§ Given records:
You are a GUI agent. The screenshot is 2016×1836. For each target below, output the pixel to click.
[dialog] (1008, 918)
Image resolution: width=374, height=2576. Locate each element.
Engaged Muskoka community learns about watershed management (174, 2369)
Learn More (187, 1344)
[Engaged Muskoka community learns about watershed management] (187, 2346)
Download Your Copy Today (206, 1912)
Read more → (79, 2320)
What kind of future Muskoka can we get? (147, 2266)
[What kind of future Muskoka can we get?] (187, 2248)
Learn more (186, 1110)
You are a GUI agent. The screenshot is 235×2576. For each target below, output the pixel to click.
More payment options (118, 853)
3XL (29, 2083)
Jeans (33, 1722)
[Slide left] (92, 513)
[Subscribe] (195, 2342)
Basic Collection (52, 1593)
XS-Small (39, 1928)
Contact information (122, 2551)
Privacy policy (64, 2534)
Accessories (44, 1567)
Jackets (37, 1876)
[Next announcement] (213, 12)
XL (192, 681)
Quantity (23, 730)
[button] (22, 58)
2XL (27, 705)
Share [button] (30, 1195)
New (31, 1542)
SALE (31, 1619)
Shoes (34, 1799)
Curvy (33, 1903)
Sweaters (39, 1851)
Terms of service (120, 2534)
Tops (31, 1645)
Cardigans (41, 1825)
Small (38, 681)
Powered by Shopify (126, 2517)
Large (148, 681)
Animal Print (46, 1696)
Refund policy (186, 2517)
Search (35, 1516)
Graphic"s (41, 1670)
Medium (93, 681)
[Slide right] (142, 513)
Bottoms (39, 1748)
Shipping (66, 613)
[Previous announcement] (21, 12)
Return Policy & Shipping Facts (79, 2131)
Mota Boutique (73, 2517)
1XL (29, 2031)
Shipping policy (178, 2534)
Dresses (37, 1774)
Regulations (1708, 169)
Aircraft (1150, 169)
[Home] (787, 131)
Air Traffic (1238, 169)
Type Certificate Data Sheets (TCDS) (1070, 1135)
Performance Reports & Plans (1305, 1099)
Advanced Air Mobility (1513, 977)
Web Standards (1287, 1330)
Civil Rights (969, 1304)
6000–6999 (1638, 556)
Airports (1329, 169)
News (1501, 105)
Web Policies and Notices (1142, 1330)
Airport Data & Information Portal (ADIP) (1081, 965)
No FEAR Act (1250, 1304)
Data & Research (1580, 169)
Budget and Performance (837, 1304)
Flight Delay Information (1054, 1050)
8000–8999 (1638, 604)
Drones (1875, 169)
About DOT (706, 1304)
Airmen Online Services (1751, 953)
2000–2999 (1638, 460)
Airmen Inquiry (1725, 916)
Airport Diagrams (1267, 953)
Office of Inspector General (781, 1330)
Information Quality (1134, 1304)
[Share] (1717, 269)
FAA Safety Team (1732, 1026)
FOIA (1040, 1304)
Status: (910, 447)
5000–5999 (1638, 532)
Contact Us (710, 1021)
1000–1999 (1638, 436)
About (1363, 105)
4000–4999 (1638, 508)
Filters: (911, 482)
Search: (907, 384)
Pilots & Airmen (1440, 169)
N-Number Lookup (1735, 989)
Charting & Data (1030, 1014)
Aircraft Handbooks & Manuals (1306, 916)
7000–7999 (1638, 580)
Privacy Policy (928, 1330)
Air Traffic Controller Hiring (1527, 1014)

§ Exercise prompt:
Lines to set down from above: the line with "Shipping policy (178, 2534)", the line with "Advanced Air Mobility (1513, 977)", and every line between, each exactly as written.

§ Response for this exercise:
Shipping policy (178, 2534)
Dresses (37, 1774)
Regulations (1708, 169)
Aircraft (1150, 169)
[Home] (787, 131)
Air Traffic (1238, 169)
Type Certificate Data Sheets (TCDS) (1070, 1135)
Performance Reports & Plans (1305, 1099)
Advanced Air Mobility (1513, 977)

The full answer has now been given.